PASSAGE FOR REVIEW:
Here’s One Way The State Can Reduce Our Property Taxes l Opinion

New Jersey mayors and municipalities say the funds will help towns provide much-needed property tax relief for their residents.

Last month, Gov. Phil Murphy unveiled a record $48.9 billion proposed state budget for FY 2023, which includes a full pension payment of $6.82 billion, an additional $1.3 billion in debt reduction and a record proposed surplus of $4.2 billion, almost double last year’s total.

From a local government perspective, the governor’s proposal calls for new funding for direct property tax relief, increases in school funding, new funding for a program aimed at revitalizing Main Street economic activity devastated by the pandemic, and an allocation of money from the American Rescue Plan to use toward municipal approved affordable housing.

Despite fears that COVID would decimate the state economy, New Jersey’s fiscal picture is the best it has been in decades largely due to unprecedented federal funding through the American Rescue Plan and sound borrowing decisions by our state leaders, but also thanks to prudent decisions such as ending revenue diversions and restructuring long-term debt. The results of these decisions have resulted in the first credit rating upgrade for this state in over 15 years.

However, the same is not true for many local governments.

Coming out of the pandemic, many continue to struggle with increased costs associated with COVID, increased costs due to inflation, and a reduction in revenues as a result of the devastating blow to many local businesses during the pandemic. While local governments welcome any constructive moves from Trenton aimed at controlling property taxes, it’s more efficient when local governments can rely on direct reoccurring revenue when preparing local budgets to help control property taxes at the source.

That’s why our leaders in Trenton must work to restore funding for reoccurring revenue sources previously promised to and belonging to local governments that have been diverted to plug deficits in the state budget.

One such area is Energy Tax Receipts, which are taxes paid to host municipalities by utilities for transmission lines and facilities located in communities throughout the state. The state government has been collecting these taxes but withholding payments to municipalities for over a decade costing local governments over $3.4 billion in direct property tax relief. And for years, mayors have actively fought to restore that funding only to be told that the state cannot afford to do so.

Thankfully, bipartisan legislation (S-330) sponsored by state Sen. Troy Singleton and state Senate President Nicholas Scutari to restore full payment of these energy tax receipts to municipalities has already passed the full Senate by a vote of 39-1.

INSTRUCTIONS TO FOLLOW: List each item that the property tax opinion piece says the governor's proposal calls for "from a local government perspective." The entries that come next are unrelated to the property tax opinion piece.

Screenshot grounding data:
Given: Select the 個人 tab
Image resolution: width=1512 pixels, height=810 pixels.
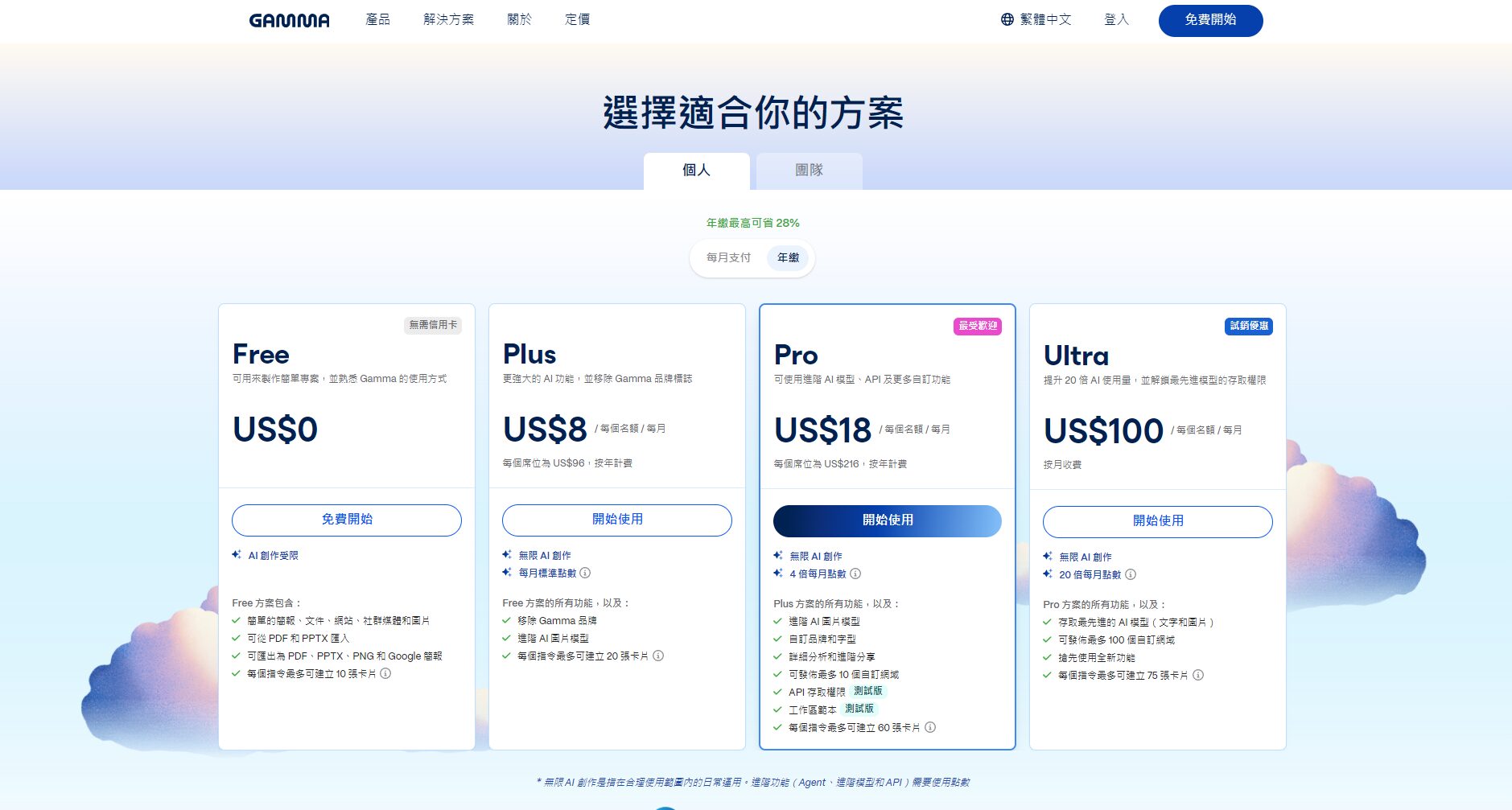Looking at the screenshot, I should tap(696, 171).
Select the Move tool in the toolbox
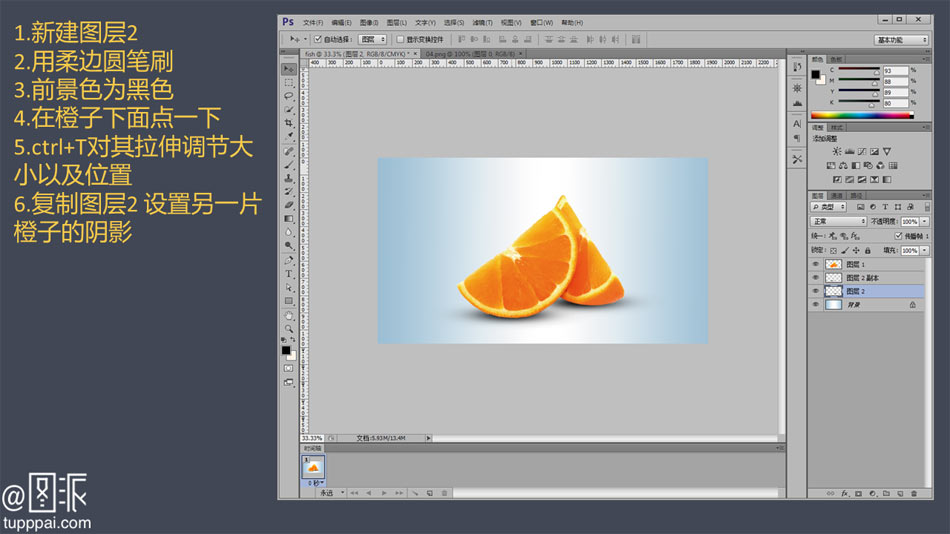 tap(289, 69)
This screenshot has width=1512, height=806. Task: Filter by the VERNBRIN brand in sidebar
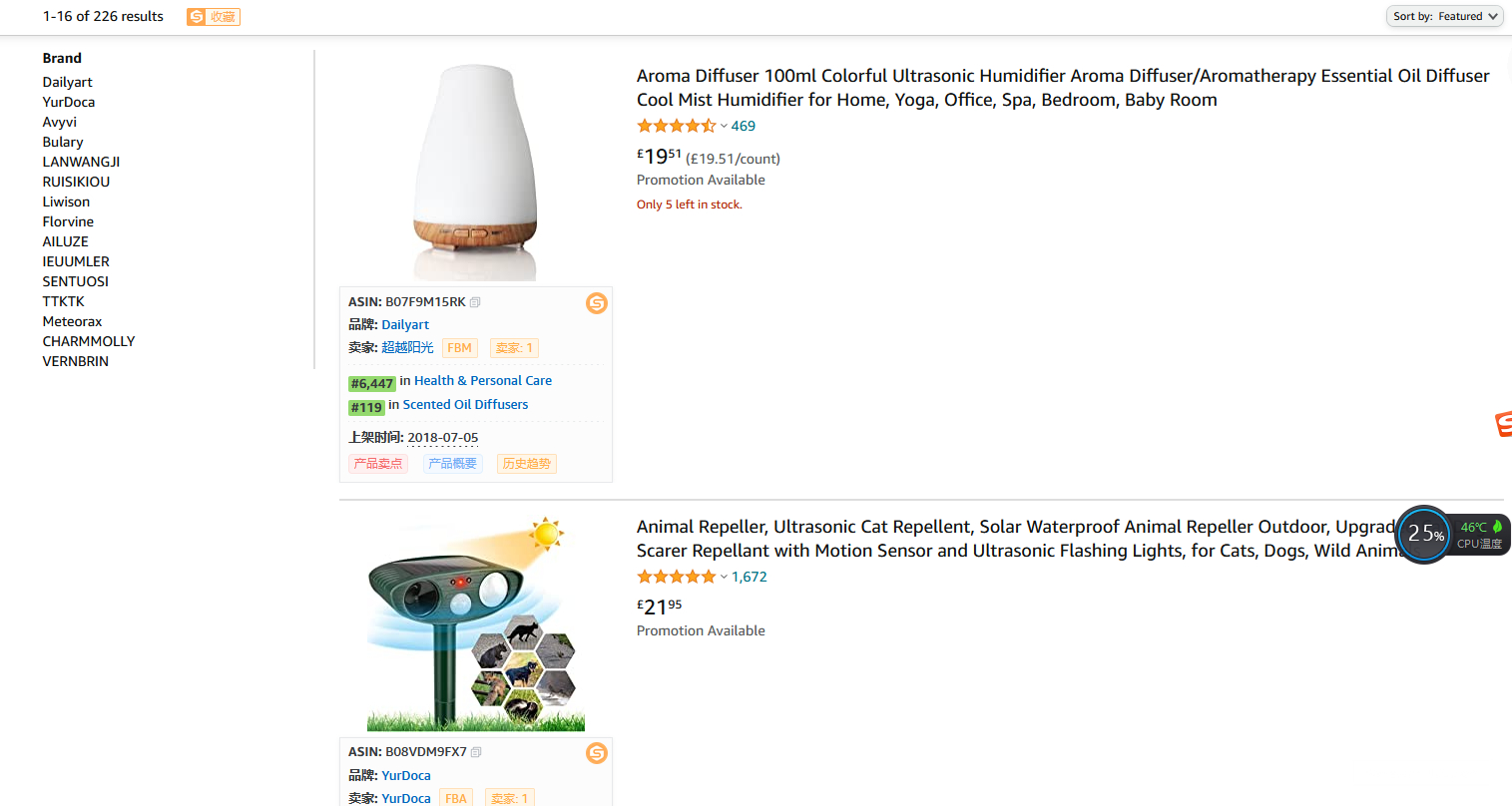coord(76,362)
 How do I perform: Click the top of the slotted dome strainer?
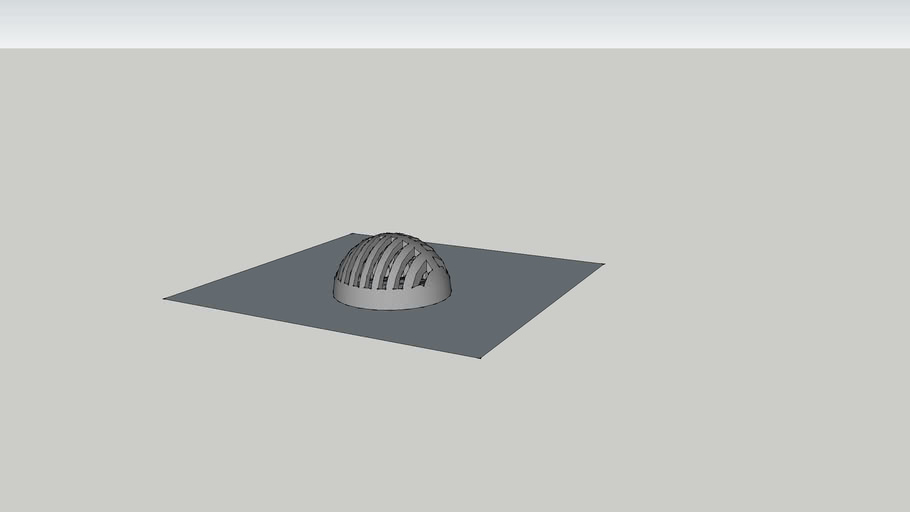coord(392,239)
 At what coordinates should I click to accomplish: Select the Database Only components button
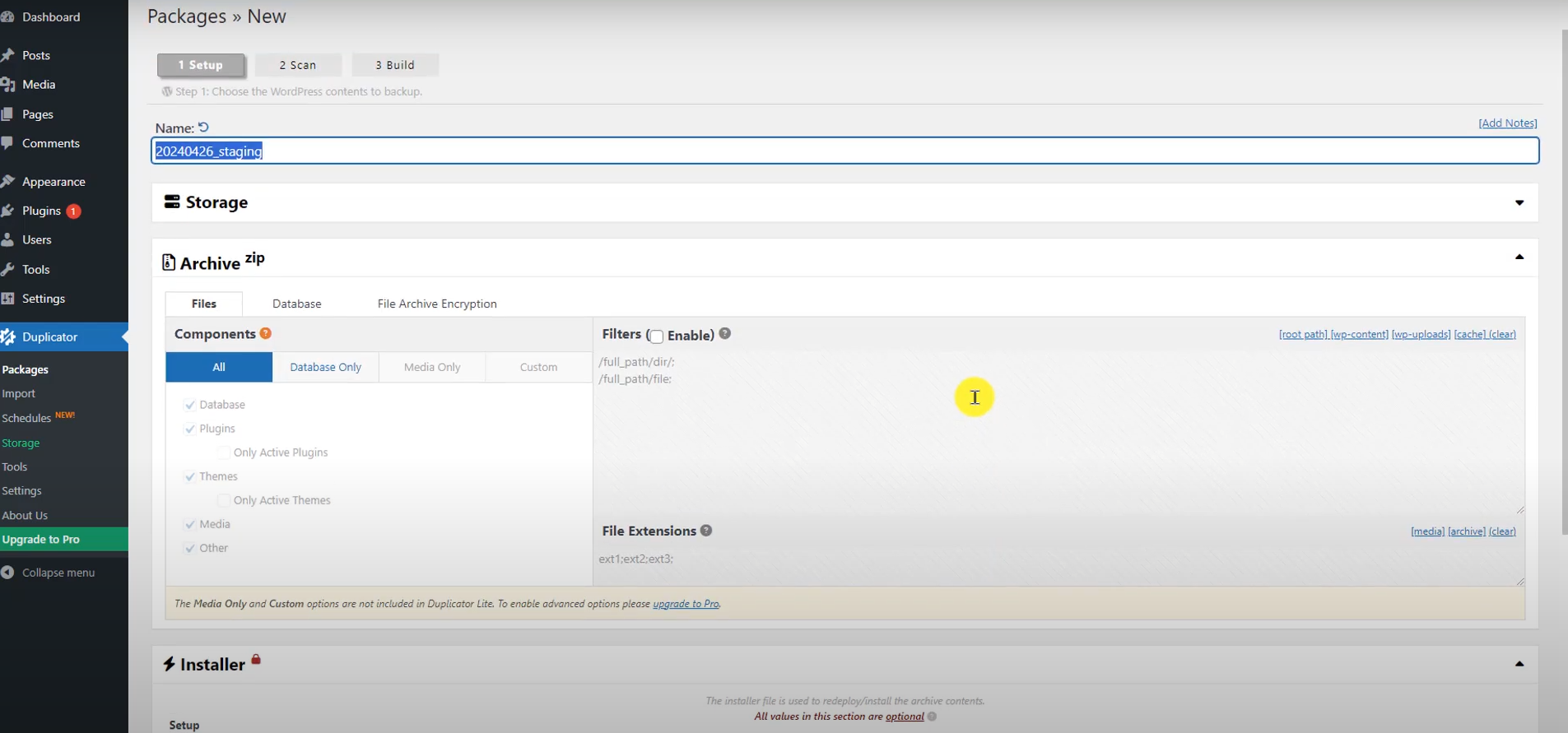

PROBLEM SOLUTION:
- New funding for direct property tax relief
- Increases in school funding
- New funding for a program aimed at revitalizing Main Street economic activity devastated by the pandemic
- An allocation of money from the American Rescue Plan to use toward municipal approved affordable housing